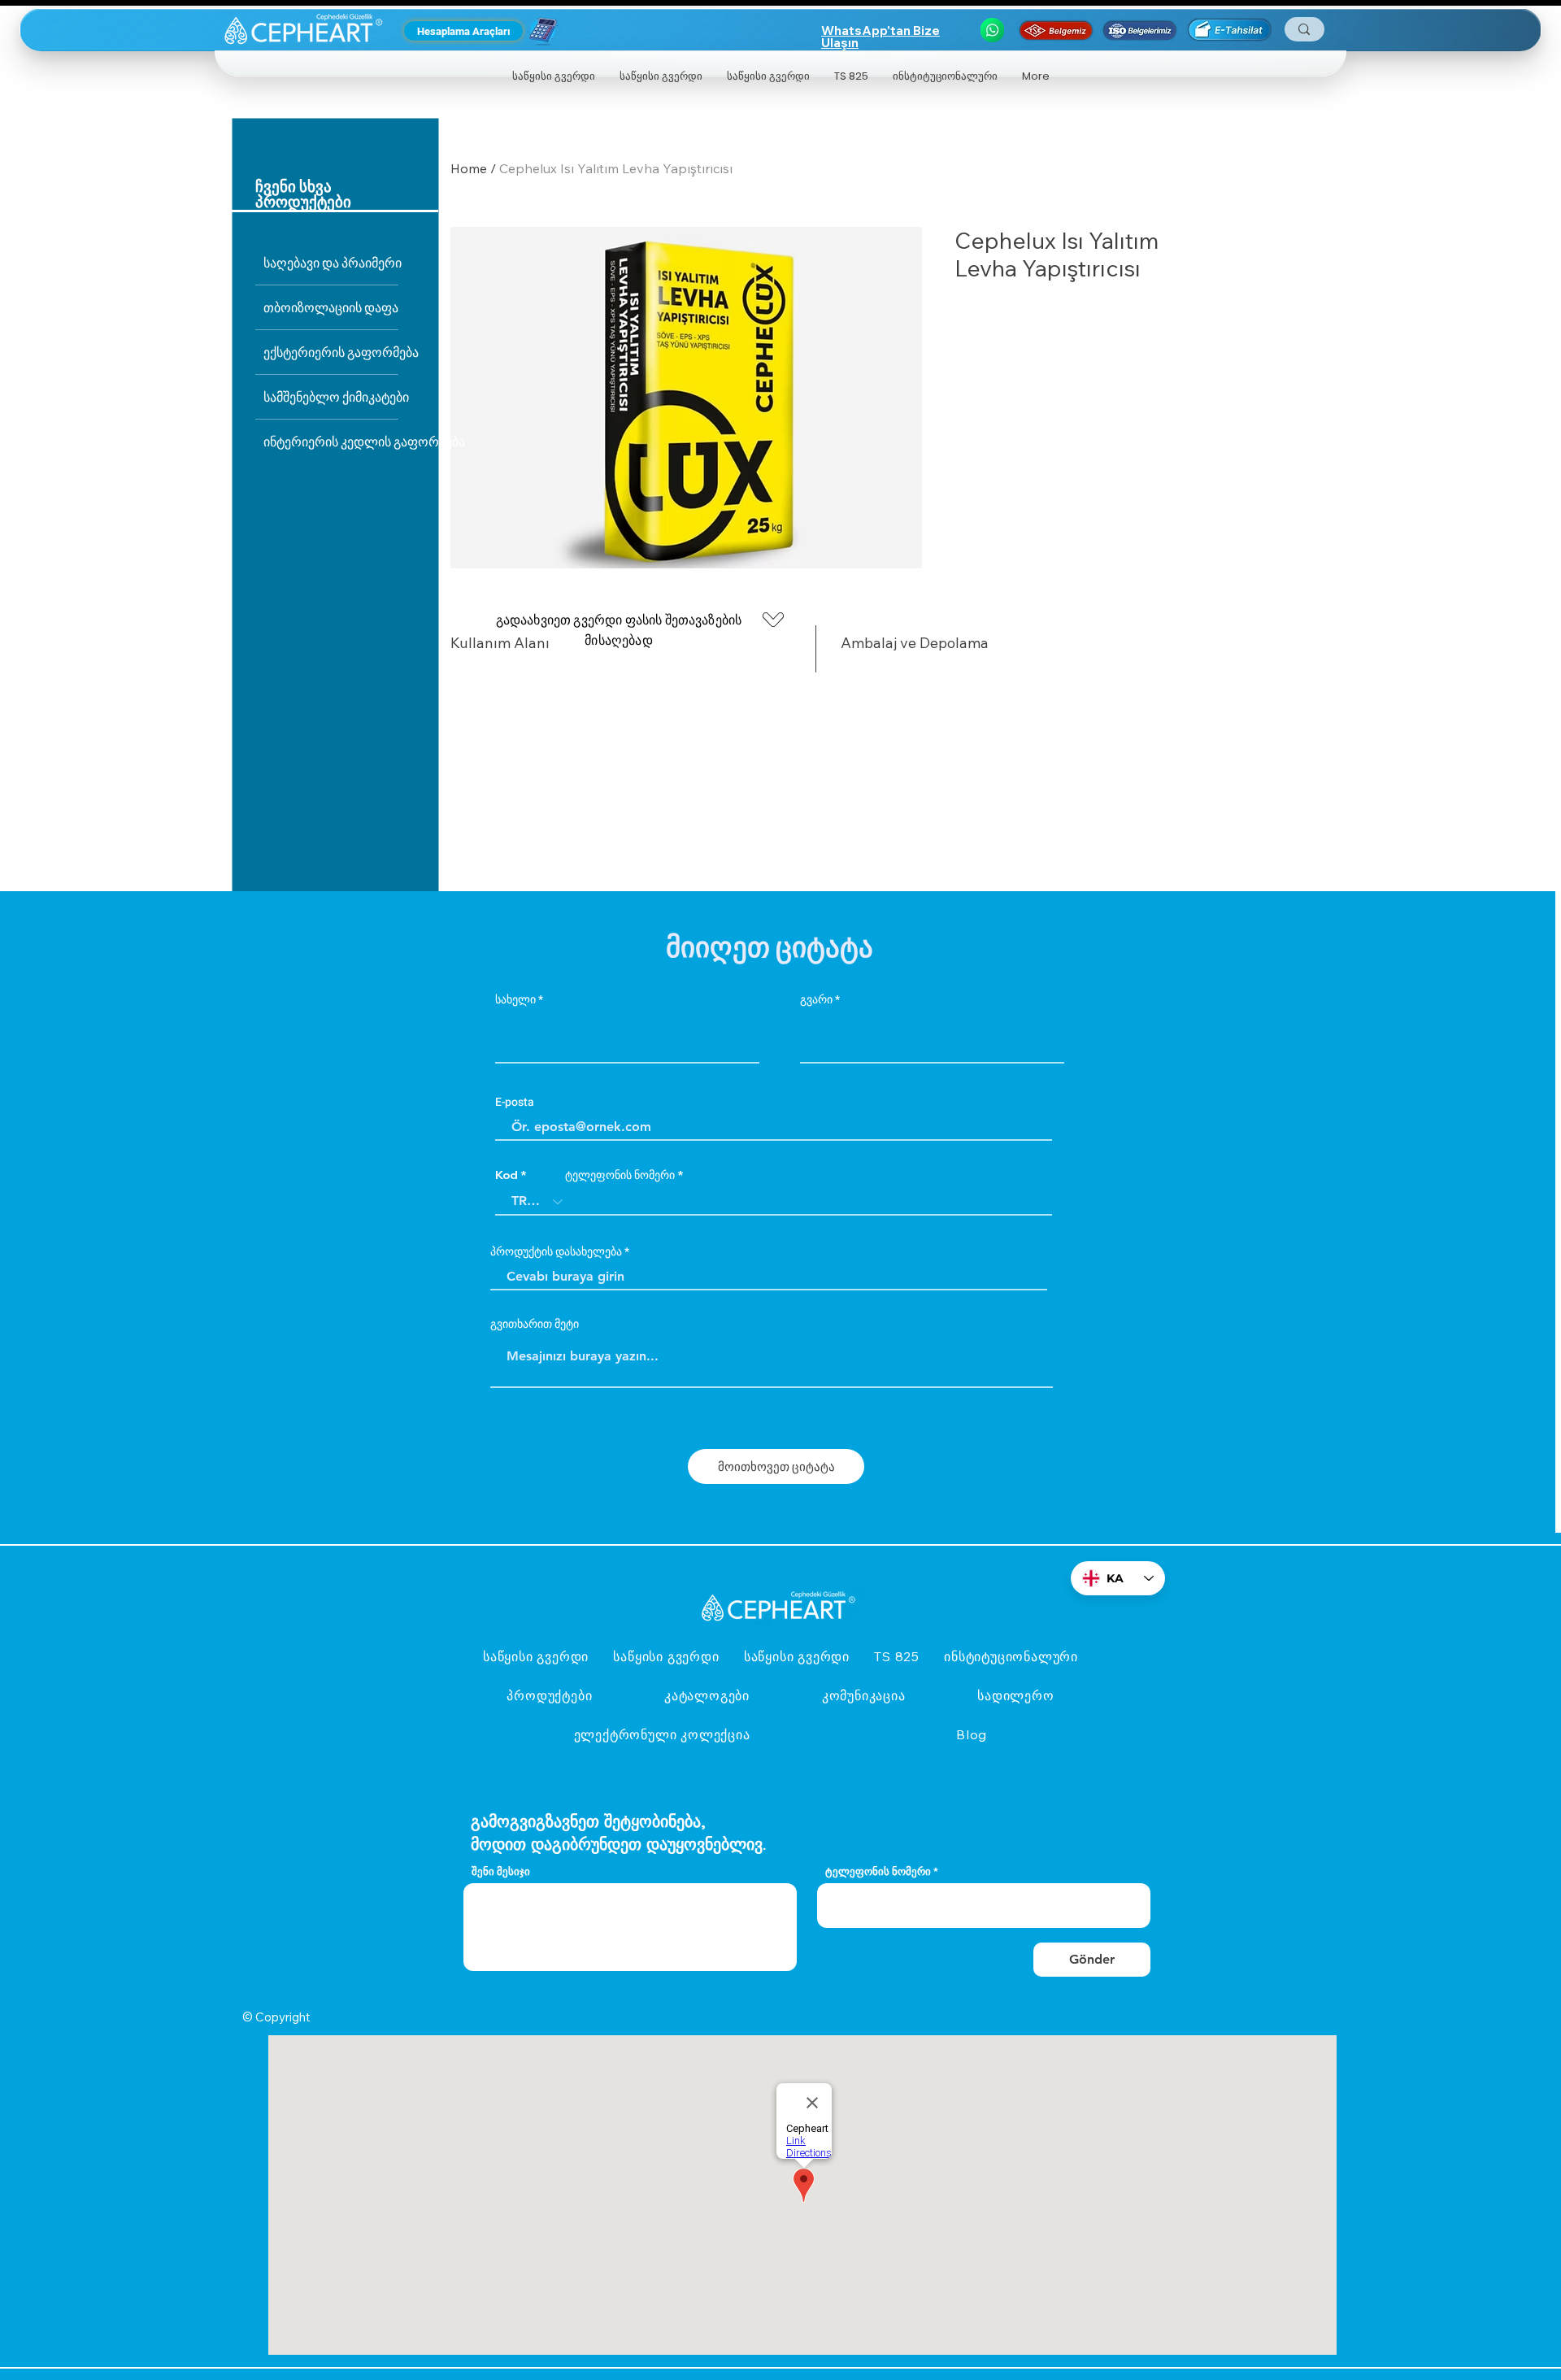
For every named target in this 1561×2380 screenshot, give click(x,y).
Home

+--

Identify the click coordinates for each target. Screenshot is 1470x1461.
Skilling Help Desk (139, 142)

+--

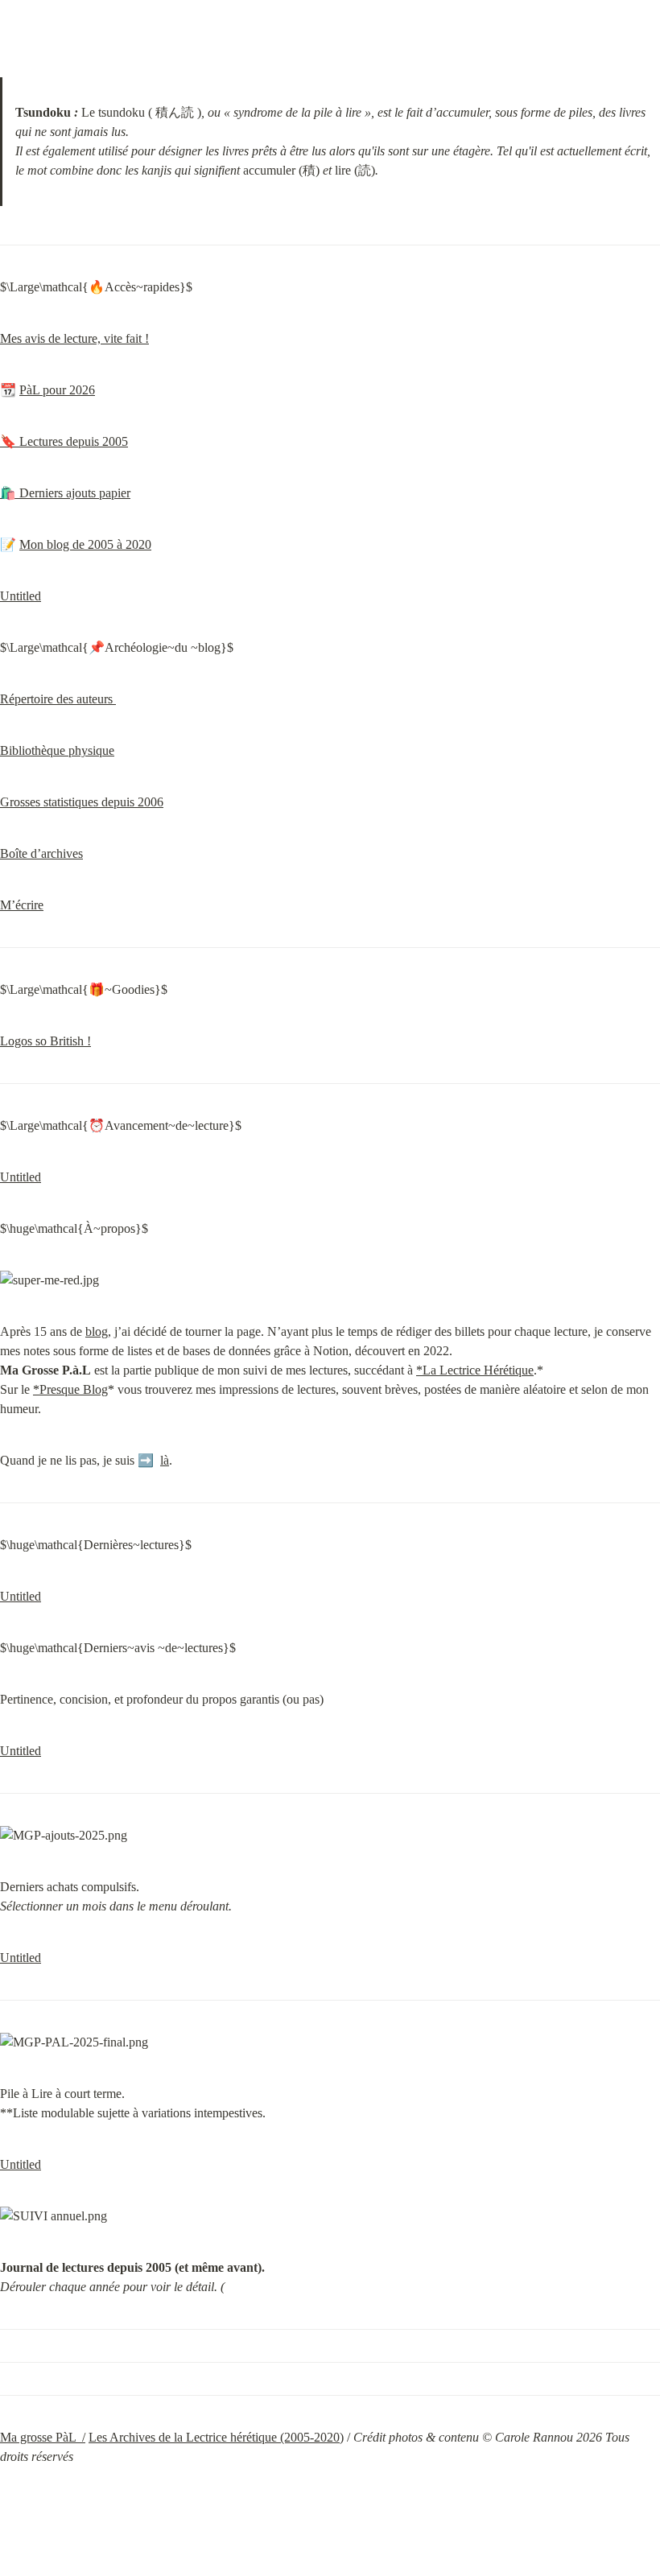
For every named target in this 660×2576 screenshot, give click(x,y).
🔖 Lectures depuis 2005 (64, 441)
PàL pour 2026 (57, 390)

+--

Instructions for the task> Take the entries above and copy out all lines with the string "every".

Response to the task>
For every named target in this 1561×2380 screenshot, give click(x,y).
For every named target in this 660×2576 screenshot, give click(x,y).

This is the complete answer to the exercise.